*** Dataset extract
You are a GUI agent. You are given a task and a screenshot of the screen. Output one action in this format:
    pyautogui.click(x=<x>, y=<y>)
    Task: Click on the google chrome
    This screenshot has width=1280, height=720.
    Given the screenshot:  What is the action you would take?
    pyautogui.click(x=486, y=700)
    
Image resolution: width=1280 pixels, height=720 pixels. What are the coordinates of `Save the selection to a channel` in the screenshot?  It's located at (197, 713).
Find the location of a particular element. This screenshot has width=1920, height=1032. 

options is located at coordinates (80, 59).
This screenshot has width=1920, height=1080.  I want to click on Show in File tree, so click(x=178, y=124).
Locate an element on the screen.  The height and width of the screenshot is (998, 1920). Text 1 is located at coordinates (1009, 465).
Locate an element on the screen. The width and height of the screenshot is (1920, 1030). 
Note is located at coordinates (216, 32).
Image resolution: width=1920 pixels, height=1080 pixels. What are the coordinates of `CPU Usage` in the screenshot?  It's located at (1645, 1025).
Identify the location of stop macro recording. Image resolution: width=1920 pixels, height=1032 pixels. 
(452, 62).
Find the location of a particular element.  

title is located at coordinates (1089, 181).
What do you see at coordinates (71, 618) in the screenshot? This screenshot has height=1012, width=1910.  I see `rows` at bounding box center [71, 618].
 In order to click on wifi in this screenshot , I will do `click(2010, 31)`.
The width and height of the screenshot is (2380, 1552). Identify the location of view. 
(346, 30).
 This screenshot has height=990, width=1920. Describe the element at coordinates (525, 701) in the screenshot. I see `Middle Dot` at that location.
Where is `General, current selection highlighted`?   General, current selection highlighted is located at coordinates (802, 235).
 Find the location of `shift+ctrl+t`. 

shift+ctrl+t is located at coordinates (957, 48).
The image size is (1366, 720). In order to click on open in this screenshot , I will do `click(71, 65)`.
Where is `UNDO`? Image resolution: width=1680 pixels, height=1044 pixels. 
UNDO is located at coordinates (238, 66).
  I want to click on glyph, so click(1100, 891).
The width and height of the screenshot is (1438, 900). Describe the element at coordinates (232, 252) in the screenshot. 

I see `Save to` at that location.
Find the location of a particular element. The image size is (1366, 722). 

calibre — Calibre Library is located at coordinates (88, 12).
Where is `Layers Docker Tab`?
******
Count the lines in the records above that contain the string "Describe", with case counting, and reply with only the number.

2